6. Kelly shot "Darko" in just 28 days -- the same time frame as in Frank's apocalyptic prophecy. Things went so fast that Kelly often forgot to eat. In a recent interview, Kelly claims this is typical film-set behavior for him and that he always loses between 10 and 15 pounds during a movie shoot.
7. It wasn't all stressful. In 2004, Kelly recalled that the scene where Kitty Farmer (Beth Grant) tells the principal exactly where Donnie told her to stick her lifeline exercise card made the director laugh so hard, that he had to be removed from his own set because he was ruining the takes.
8. As the sinister Jim Cunningham, Patrick Swayze (above) knew exactly how much he was trashing his own reputation as an '80s and '90s movie hero. Kelly said Cunningham's costumes came from Swayze's own stash of '80s clothing, and that the infomercial footage was shot on Swayze's own ranch.
9. The Halloween movie double-feature of "The Evil Dead" and "The Last Temptation of Christ" is one of "Darko's" slyest 1980s jokes. Kelly said he used "Last Temptation" because there was a scene, later cut, referencing the 1988 censorship scandal surrounding that controversial film. "Evil Dead" joined the bill because the rights-holders to the horror movie Kelly initially wanted, "C.H.U.D.," wouldn't process his request in time, while "Evil Dead" director Sam Raimi not only said yes right away but let Kelly use the film for free.

In a weird coincidence, Kelly claimed, on the night he filmed the theater marquee in Santa Monica, Raimi himself drove by with one of his children, who asked Daddy if his movie was really playing there in a double bill with "Last Temptation." BTW, Raimi's father-in-law was Bonanza" star whom Kitty Farmer confuses with author Graham Greene.
10. "Darko" premiered at the 2001 Sundance Film Festival, where it looked like it was going to join the folklore of Sundance discovery success stories. Even indie mogul Harvey Weinstein was walking around Park City with a "Darko" cap. But then the film screened, and its echoes of the then-recent Columbine High School massacre left buyers squeamish. Despite some critical buzz, Weinstein loudly passed on the film, and other distributors avoided it, too. Kelly went home without a deal.
11. "Darko" nearly went straight to cable before indie distributor Newmarket came to the rescue. It had enjoyed success with another 2001 Sundance orphan -- "Memento" -- so it had the resources to take a chance on another difficult film.

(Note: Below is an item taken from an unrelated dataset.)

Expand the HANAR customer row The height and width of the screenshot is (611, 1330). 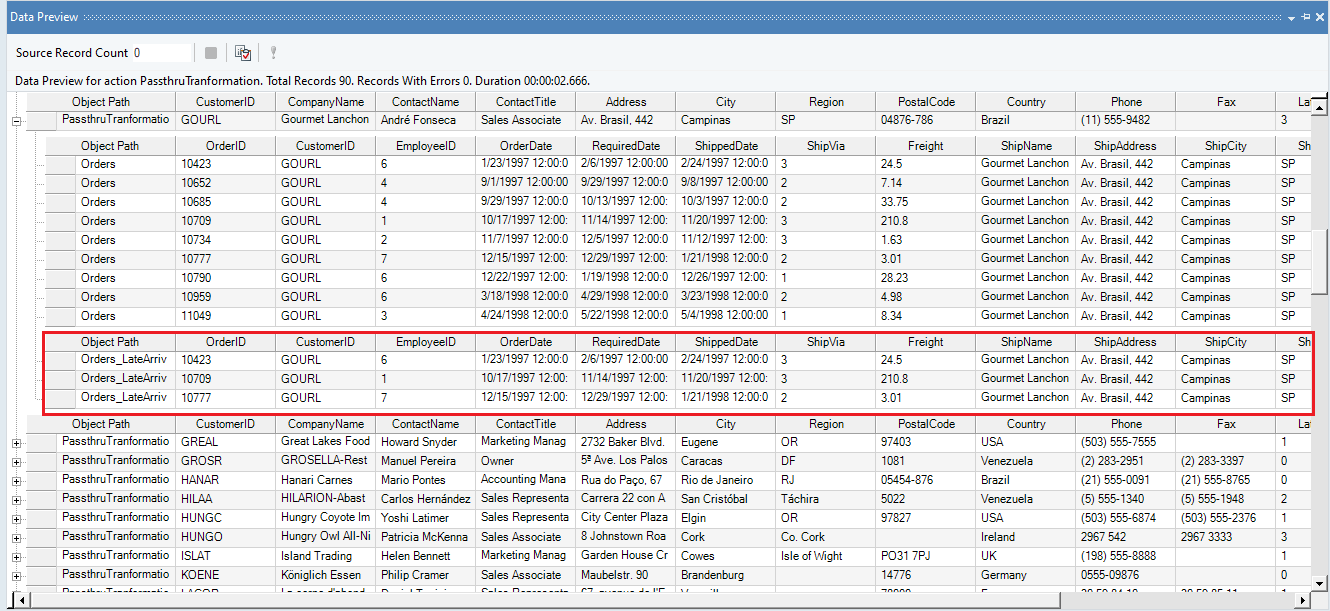pyautogui.click(x=16, y=481)
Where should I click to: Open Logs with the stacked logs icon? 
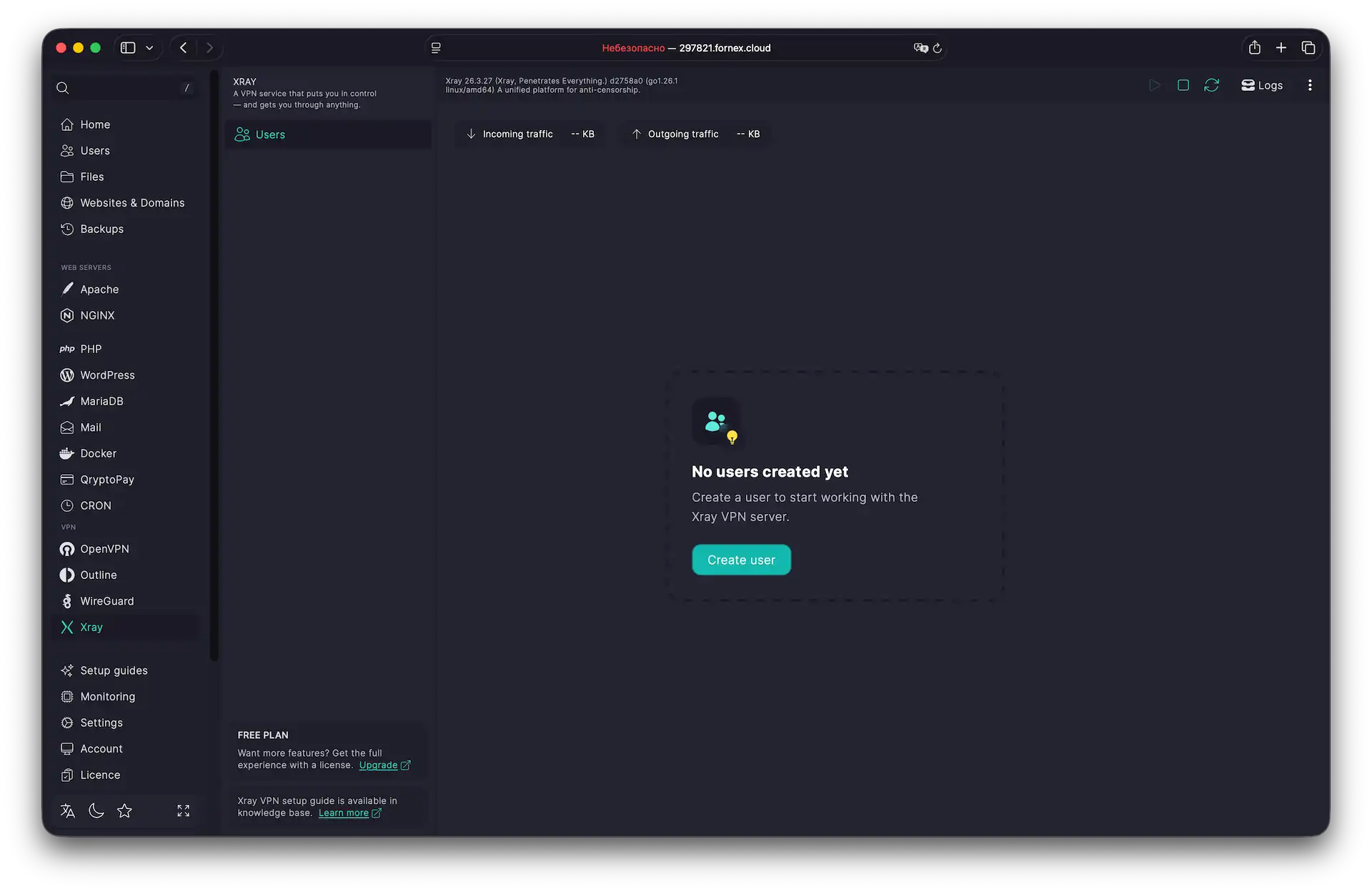pos(1261,84)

12. Newmarket faced an even bigger challenge marketing the movie after 9/11. Here was a grim, apocalyptic tale whose inciting incident is debris from a jetliner accident falling over Virginia. Its poster featured Arabic-style lettering, which Newmarket quickly changed to a more traditional Trajan font common on movie posters.
13. The film cost $4.5 million to make, but earned back just $515,000 upon its initial release. Even the 2004 Director's Cut release, after the movie had become a cult smash, earned just $728,000 in theaters.
14. Still, the movie made more than $10 million on home video, thanks to an ardent fan base that arguably started at Pioneer Two Boots, a pizzeria/theater that showed midnight movies in New York's East Village neighborhood. Kelly was walking past it one night when he saw his movie's poster in the window and learned that "Darko" had been selling out 2 a.m. screenings there for weeks.
15. Fans enjoy arguing over whether Donnie is a delusional schizophrenic or really has time-warping powers. Kelly has said both interpretations are valid, though he prefers the latter.

"I always thought of it as a superhero story," he said in 2011. "There's that line where Gretchen says, 'Donnie Darko? What the hell kind of name is that? It's like some sort of superhero or something...' And Donnie's like, 'How do you know I'm not?' That, to me, is the whole movie."